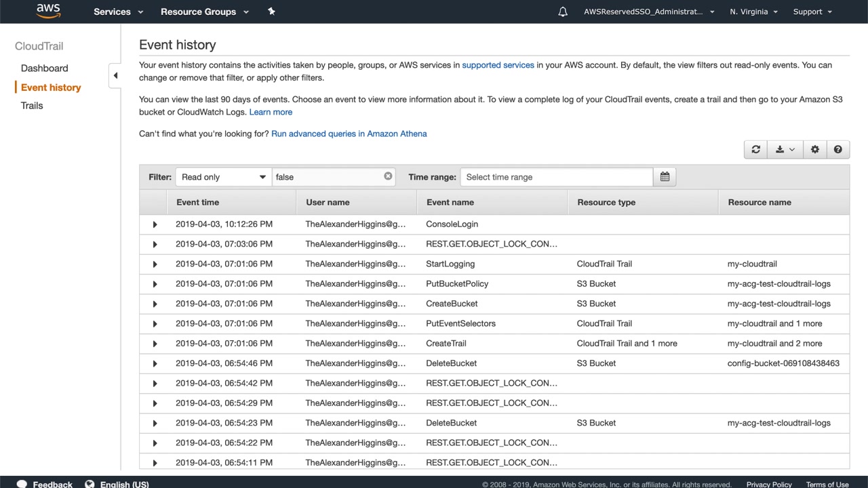Open the settings gear for columns
The image size is (868, 488).
pos(815,150)
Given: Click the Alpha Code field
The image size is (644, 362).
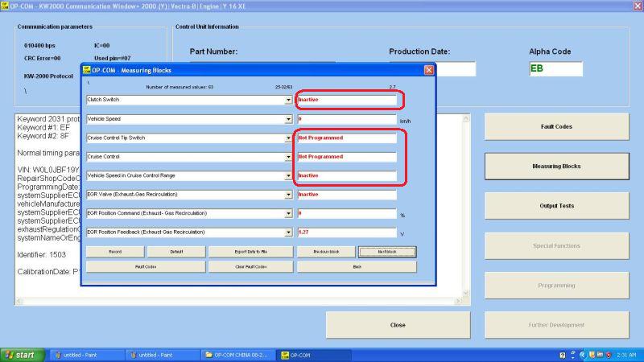Looking at the screenshot, I should 555,69.

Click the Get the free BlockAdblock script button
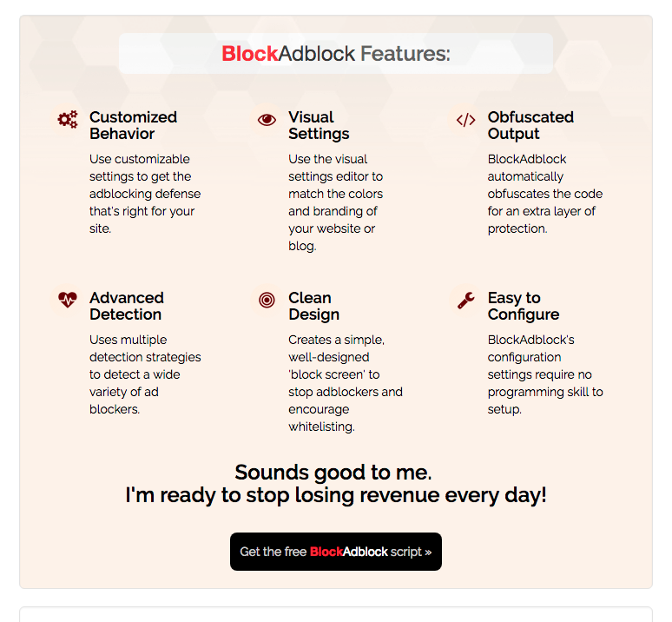pos(336,552)
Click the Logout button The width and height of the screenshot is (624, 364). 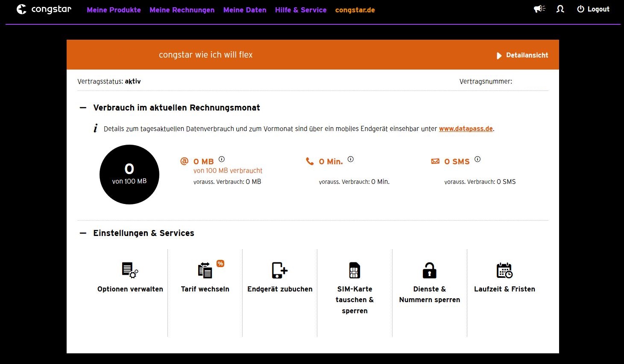pyautogui.click(x=593, y=9)
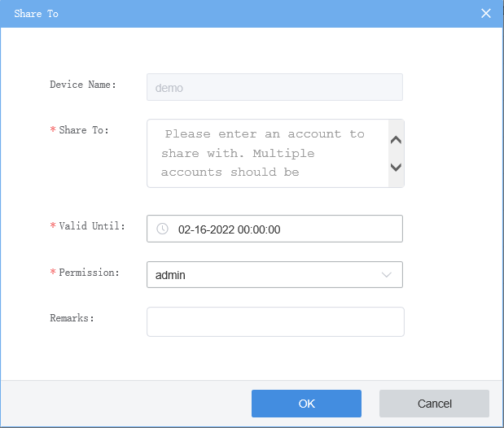Click the scroll-down arrow in Share To box
This screenshot has height=428, width=504.
(x=397, y=168)
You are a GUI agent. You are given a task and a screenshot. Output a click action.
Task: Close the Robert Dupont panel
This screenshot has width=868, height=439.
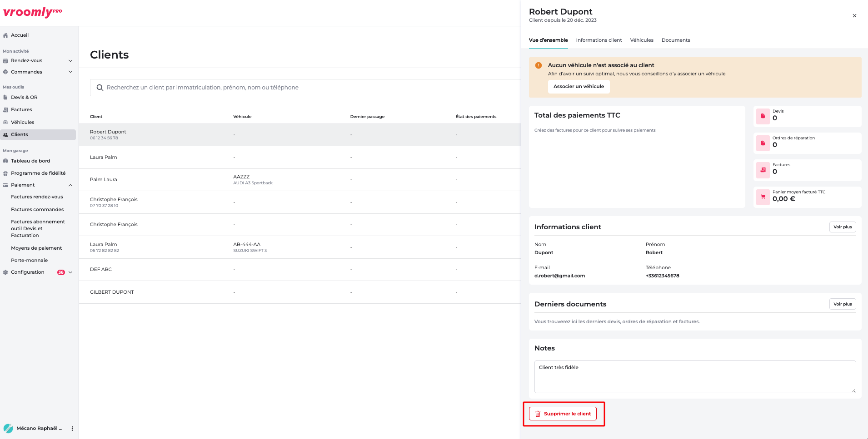854,16

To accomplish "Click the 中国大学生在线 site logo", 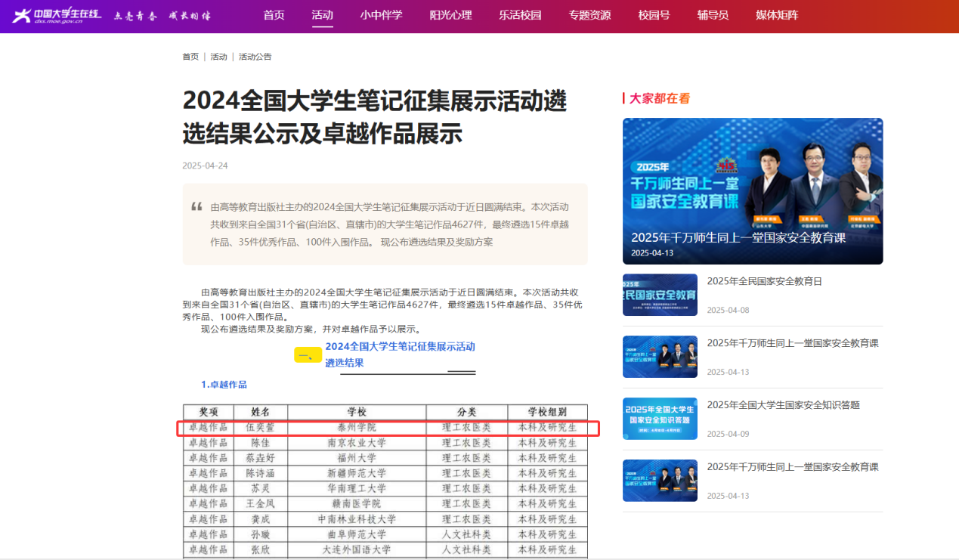I will coord(57,15).
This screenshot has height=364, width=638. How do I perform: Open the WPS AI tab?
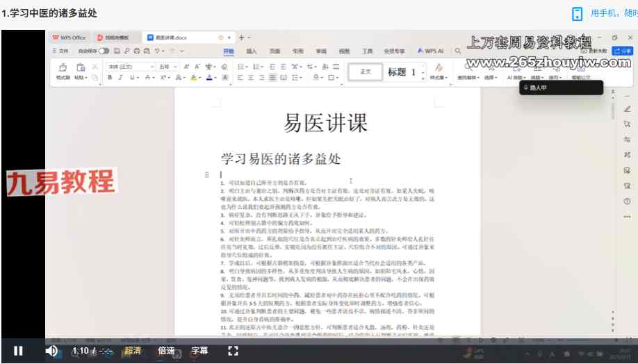pyautogui.click(x=430, y=51)
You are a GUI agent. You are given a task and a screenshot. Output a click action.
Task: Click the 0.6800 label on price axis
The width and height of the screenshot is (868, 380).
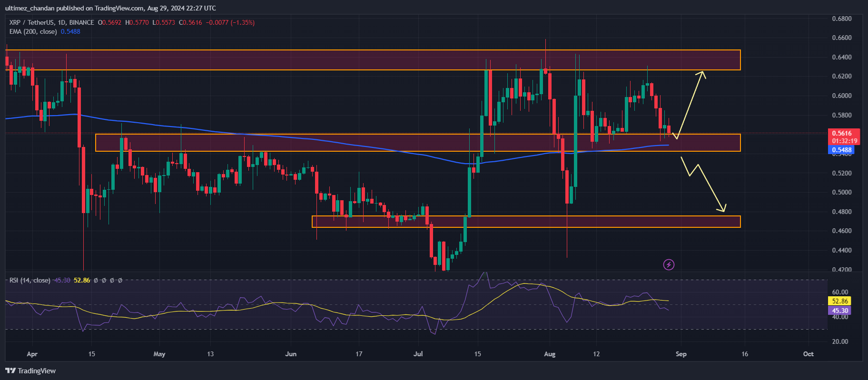click(x=841, y=19)
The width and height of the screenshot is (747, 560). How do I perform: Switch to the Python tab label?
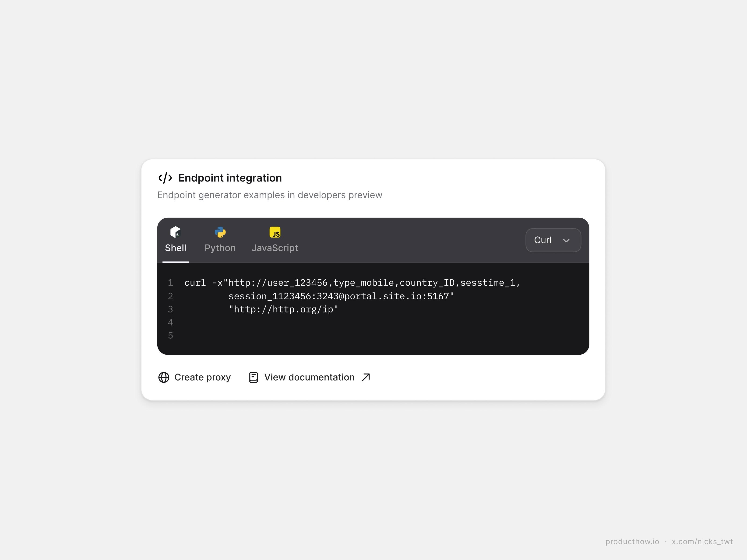point(220,248)
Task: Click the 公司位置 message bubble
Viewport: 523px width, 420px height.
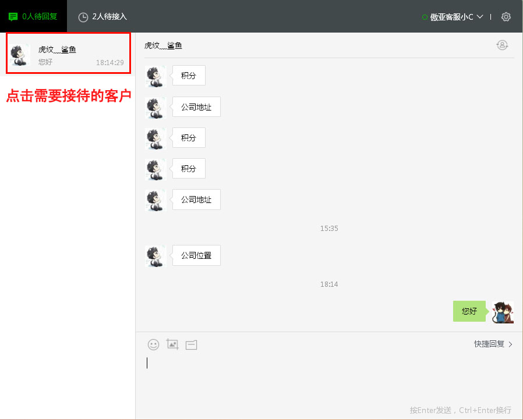Action: [196, 255]
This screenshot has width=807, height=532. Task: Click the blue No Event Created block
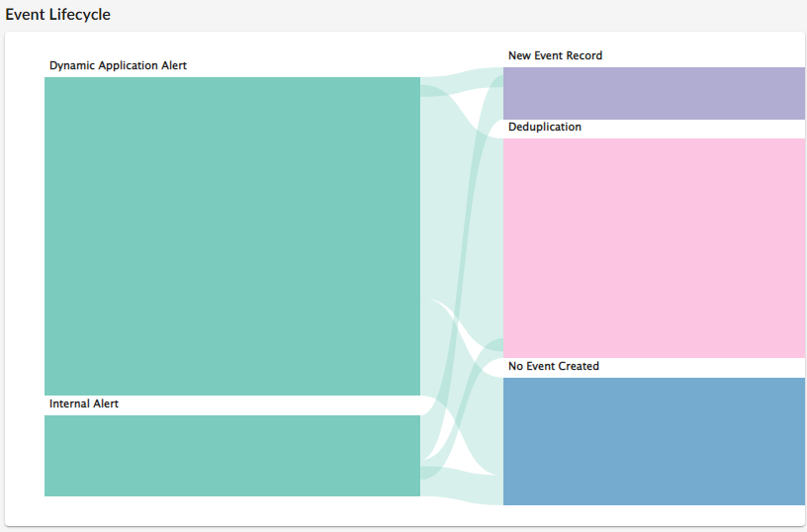tap(653, 441)
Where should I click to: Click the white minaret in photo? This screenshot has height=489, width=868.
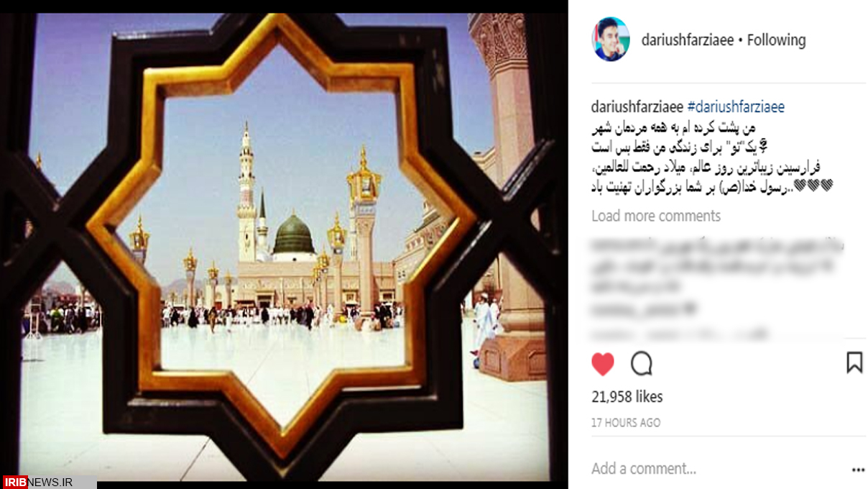(246, 193)
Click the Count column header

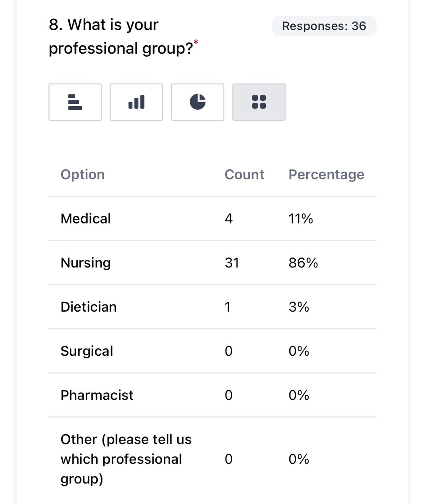point(244,174)
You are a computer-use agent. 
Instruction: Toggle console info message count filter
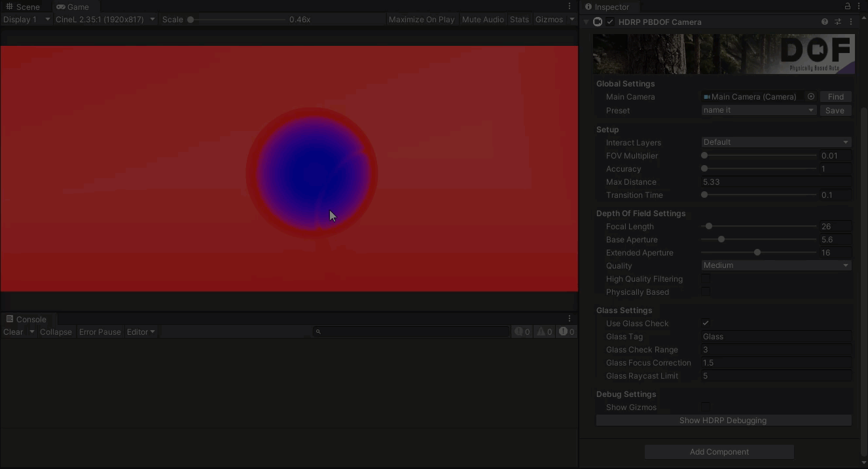pyautogui.click(x=522, y=332)
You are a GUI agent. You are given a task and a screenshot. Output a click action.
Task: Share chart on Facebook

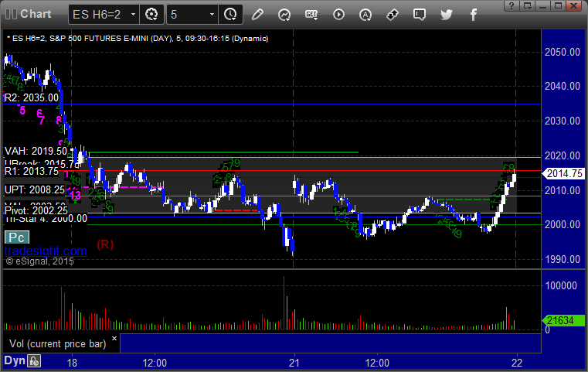click(474, 14)
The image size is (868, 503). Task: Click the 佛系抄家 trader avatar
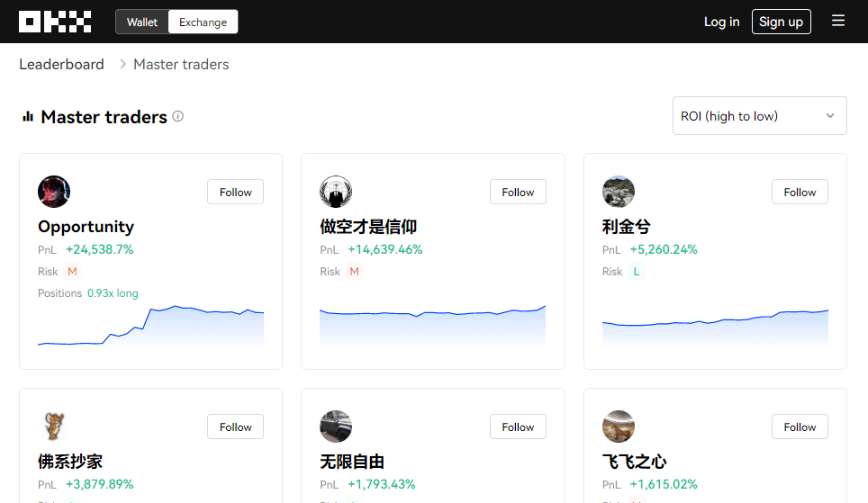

_What is being asked_.
Pictures are to be omitted from the copy. Reproduce exactly, and only, the lines from the one containing "Task: Click the 0.6800 label on price axis" to the end of the listing above.

_Output for this task_.
Task: Click the 0.6800 label on price axis
The width and height of the screenshot is (868, 380).
click(x=841, y=19)
The width and height of the screenshot is (747, 560). How do I perform: Switch to the Python tab label?
point(220,248)
Task: Click the 公司位置 message bubble
Viewport: 523px width, 420px height.
Action: [196, 255]
This screenshot has width=807, height=532. Task: Click the blue No Event Created block
tap(653, 441)
Where should I click to: Click the white minaret in photo? This screenshot has height=489, width=868.
(246, 193)
Click the Count column header

point(244,174)
You are a computer-use agent. 
Instruction: Toggle console info message count filter
pyautogui.click(x=522, y=332)
You are a GUI agent. You are given a task and a screenshot. Output a click action.
Task: Share chart on Facebook

click(474, 14)
The image size is (868, 503). Task: Click the 佛系抄家 trader avatar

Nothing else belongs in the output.